Make Polkadot great again

First, thank you for the write-up! Thought-provoking and timely.

As of last year, the PBA content explicitly conveys a similar message (see speaker notes of the slide for the answer). But it is hard to imagine that this would trump years of marketing around “build your own parachain”. Nonetheless, if your conclusions are valid, the material around Polkadot should move more and more towards: “You should use Polkadot cores through any of the given ways, including but not limited to building a parachain”.

I’ve personally felt the downside of the slower workflow of the runtime development model, as opposed to the smart contract development model in a few places (example), and wished for a way to deploy contracts on the relay/system chain for faster prototyping.


All in all, I think the trend of moving toward a more agile ecosystem was already coming (previously by the anticipated release of parathreads), and is bolder nowadays with the agile coretime-centric future.

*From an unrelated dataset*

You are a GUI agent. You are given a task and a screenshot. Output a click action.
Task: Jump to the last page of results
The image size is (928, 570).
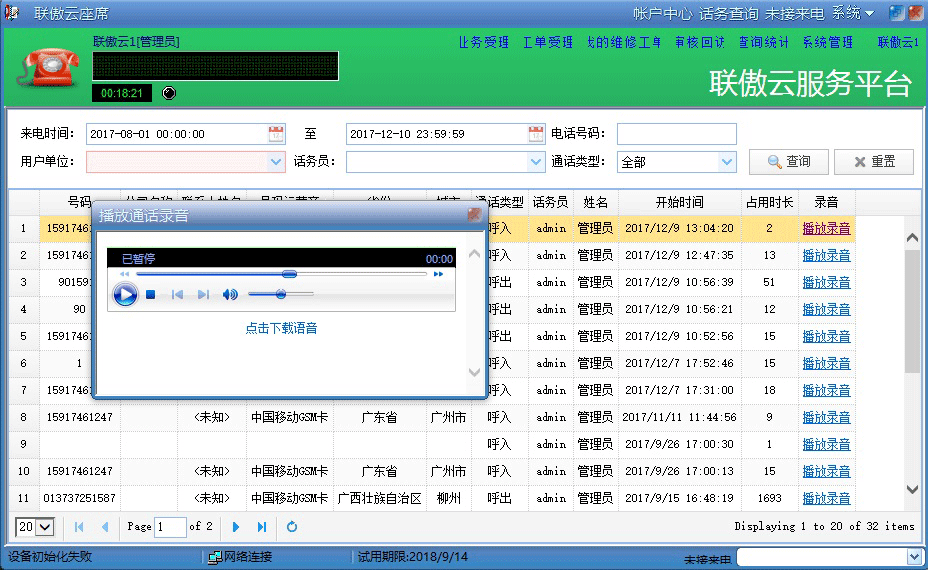(262, 527)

The two main issues with our previous approach seem to have been:

  1. lack of synchronous composability
  2. development burden and maintenance cost

Rephrasing your main thesis: Polkadot did a great job at providing a sharded interoperable blockspace platform aka. cores years ahead. But, possibly it made a mistake at making the utilization of those cores be centered 2y parachains without focus on the downsides of it. Nonetheless, I see a lot of value in Polkadot having the superior foundations in place. More agile development possibilities combined with the much more scalable core primitive can open doors beyond what we see today in Ethereum and its L2s.


If I were to describe Polkadot’s development landscape to a new developer today, this is my latest interpretation:

Polkadot (was and still) is the only platform that provides proper sharded execution and shared security. Cores are the main primitive that enable this.

  • If look at Ethereum, it is like one massive core where you have shared security among the first-class users of the core (native contracts), but no native sharded execution.
  • If you look at Cosmos, it is like a potentially infinite number of sharded execution cores (hubs) with no shared security.

Then, the (onchain) build opportunities are as follows:

  • In principle, any task (coined by RFC #1) can reside on a core and utilize it. A task can occupy a core as short as 1 relay chain block, and as long as 28 days at a time, or any fancy variety in between.
  • At the moment, the primary type of tasks are FRAME-based runtimes.
  • Other types of tasks, as long as they adhere to some standard, can be scheduled on cores as well. This is similar to running a smart contract directly on a core.
  • A task can itself be a long living L2 platform like Moonbeam or Astar where you can deploy other types of secondary tasks, such as EVM or WASM contracts.

All in all I find this a very promising narrative. The move toward agile coretime is by no means an acknowledgement that something in the foundations of Polkadot was wrong (a misunderstanding that I am worried might arise – Oh, Polkadot realized it should have done contracts all along), but it is mostly a matter of how the same solid foundation is packaged and sold to others.